Adhesion molecule expression within the ischemic brain of SHRs and WKYs assessed by quantitative real time PCR and immunofluorescence. mRNA expression of (A) vascular cell adhesion molecule 1 (VCAM-1) and (B) intercellular adhesion molecule 1 (ICAM-1) mRNA expression. (C–E) Co-staining of ICAM-1 with Solanum tuberosum lectin (STL), glial fibrillary acidic protein (GFAP) and ionized calcium-binding adapter molecule 1 (Iba1). ICAM-1 is co-expressed by STL+ endothelial cells within the ipsi- and contralateral hemisphere (C), within the parenchymal basement membrane of post-capillary venules adjacent to the ischemic lesion (D) and by Iba1+ myeloid leukocytes within the ischemic lesion (E). mRNA expression of (F) P-selectin (CD62P) and-staining of CD62P and Iba1 (G).
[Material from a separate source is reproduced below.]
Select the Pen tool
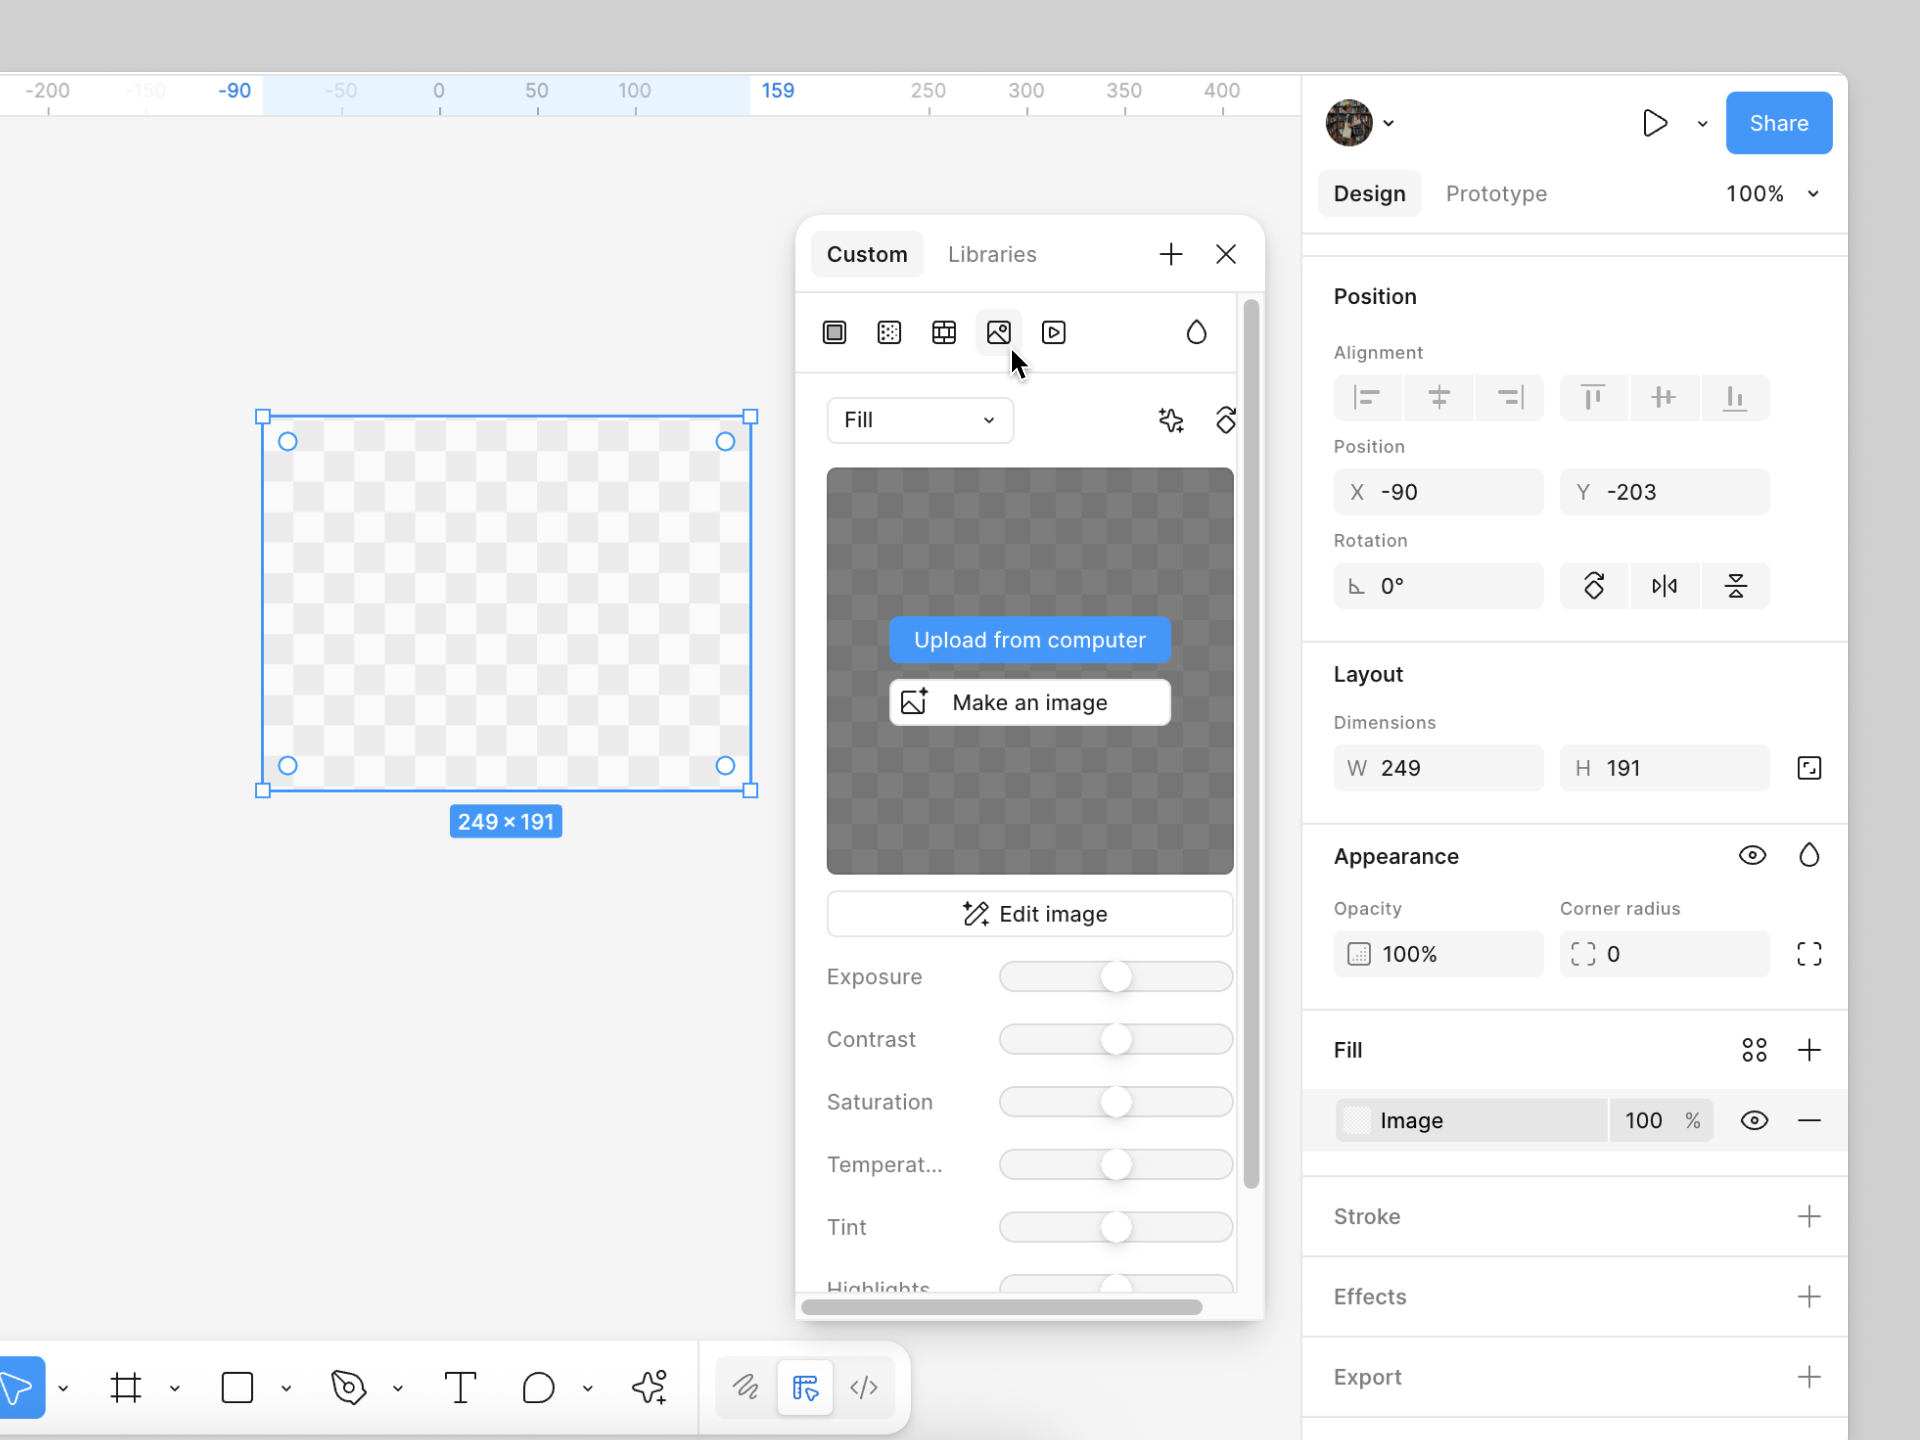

Nuclei were counterstained with DAPI; n = 3/3/3/3, data are mean values ± standard deviation. ^∗p < 0.05, ^∗∗p < 0.01, ^∗∗∗p < 0.001. Scale bars: (C) 10 μm; (D) 10 and 1.5 μm; (E) 10 μm; (G) 10 μm.

FIGURE 3

Adhesion molecule expression on brain endothelial cells and infiltrated CD45 high leukocytes was determined by flow cytometry. (A) Gating strategy to differentiate CD31+ endothelial cells (1) from CD11b+ myeloid leukocytes (3) in whole hemispheric lysates. Measurement of median fluorescence intensities (MFIs) of (B) intercellular adhesion molecule 1 (ICAM-1), (C) vascular cell adhesion molecule 1 (VCAM-1) and (D) P-selectin (CD62P) on surfaces of endothelial cells and myeloid leukocytes in brains of SHRs and WKYs; n = 3/3/4/6, data are mean values ± standard deviation. ^∗p < 0.05, ^∗∗p < 0.01, ^∗∗∗p < 0.001. AFCO, autofluorescence control; ipsi, ipsilateral; contra, contralateral.

FIGURE 4

mRNA expression of the CC chemokine ligands 2 (CCL2), 3 (CCL3), 4 (CCL4), 7 (CCL7) and of the CXC chemokine ligands 2 (CXCL2) and 5 (CXCL5) in whole hemispheric lysates of SHRs and WKYs. n = 3/3/3/3, data are mean values ± standard deviation. ^∗p < 0.05, ^∗∗p < 0.01, ^∗∗∗p < 0.001.

FIGURE 5

Differentiation and quantification of leukocyte subsets in the brain of SHRs and WKYs subjected to photothrombotic stroke. (A) Gating strategy to assess CD45 high positive leukocytes, T cells, B cells, polymorphonuclear granulocytes (PMN), monocytes, macrophages and CD11b+ dendritic cells in whole hemispheric lysates. (B) Absolute cell counts of the aforementioned leukocytes subsets were determined by Trucount measurements. (C) The resolution index was calculated by dividing the PMN count through the macrophage count. (D) M1 or M2 macrophage polarization was determined by macrophage expression of CD80 or CD163, respectively; n = 3/3/5/8, data are mean values ± standard deviation. ^∗p < 0.05, ^∗∗p < 0.01, ^∗∗∗p < 0.001. DC, dendritic cells; ipsi, ipsilateral; contra, contralateral.

FIGURE 6

mRNA expression of representative M1 (IL-1β, IL-6, and TNF-α) and M2 (IL-10, MMP9, and TGF-β) macrophage markers in whole hemispheric lysates of SHRs and WKYs; n = 3/3/3/3, data are mean values ± standard deviation. ^∗p < 0.05, ^∗∗p < 0.01, ^∗∗∗p < 0.001. Scale bars: (A) 200 μm; (B) 20 μm.